Resigned not to resign

A recent BBC program focused on the Catholic Church’s handling of sexual abuse claims led to calls for Catholic primate Séan Brady’s resignation. He claims that the allegations made in the program The Shame of the Catholic Church were “seriously misleading and untrue.”

The program suggested that Brady covered up cases of sexual abuse:

According to the programme, which was broadcast on BBC Nothern Ireland last night, a Catholic Church inquiry team that included the then Fr Brady failed to pass on allegations of abuse to parents of some of the vicims of the paedophile priest Fr Brendan Smyth in 1975.

Brendan Boland from Co Louth, who was abused by Smyth as a 12-year-old, claimed that information he gave on to the inquiry team was not forwarded on to gardaí.

Dr Brady, who served as a notary for the inquiry team, said today the programme makers had overstated the part he played. “It is my view that the ‘This World’ programme has set out to deliberately exaggerate and misrepresent my role in these events,” he said in a statement this afternoon.

Brady went on to state:

The commentary in the programme and much of the coverage of my role in this inquiry gives the impression that I was the only person who knew of the allegations against Brendan Smyth at that time and that because of the office I hold in the Church today I somehow had the power to stop Brendan Smyth in 1975.

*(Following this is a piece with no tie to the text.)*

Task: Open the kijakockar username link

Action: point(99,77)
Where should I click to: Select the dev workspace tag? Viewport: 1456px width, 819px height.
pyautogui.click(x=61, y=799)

He also stated that neither he or his bishop had any authority over Smyth; only Smyth’s abbot could prevent Smyth from having contact with children.

That may well be true, but it does appear that Brady made no effort to inform the authorities. Even if he had no clerical power over Smyth, nothing stopped him from picking up a phone and calling the police.

As Colm O’Gorman, director of rights watchdog Amnesty International in Ireland, put it:

Cardinal Brady is offering the classic excuse of the Nazi death camp guard: I was only following orders. This is coming from an institution that is supposed to stand for love, truth and justice.

It is not a good enough excuse to say you were not the one power or that you already did your part. As a member of the Church, one has a responsibility to protect the Church’s flock, especially the most vulnerable. If you know that someone preyed on kids, you should do everything in your power to protect those kids, including calling the police.

Time and time again we see that the true scandal here is not just that scores of children were abused or that scores of abusers were allowed to continue to abuse, but also that the bureaucracy of the Catholic Church that makes it all possible. The bureaucracy essentially makes no one responsible because everyone can point to someone else and say, “They were in charge, not me!”

Cardinal Brady may not resign, but his reaction tells us a lot about how these things happen: everyone is worried about saving their own skin when they should have been worried about the children being abused.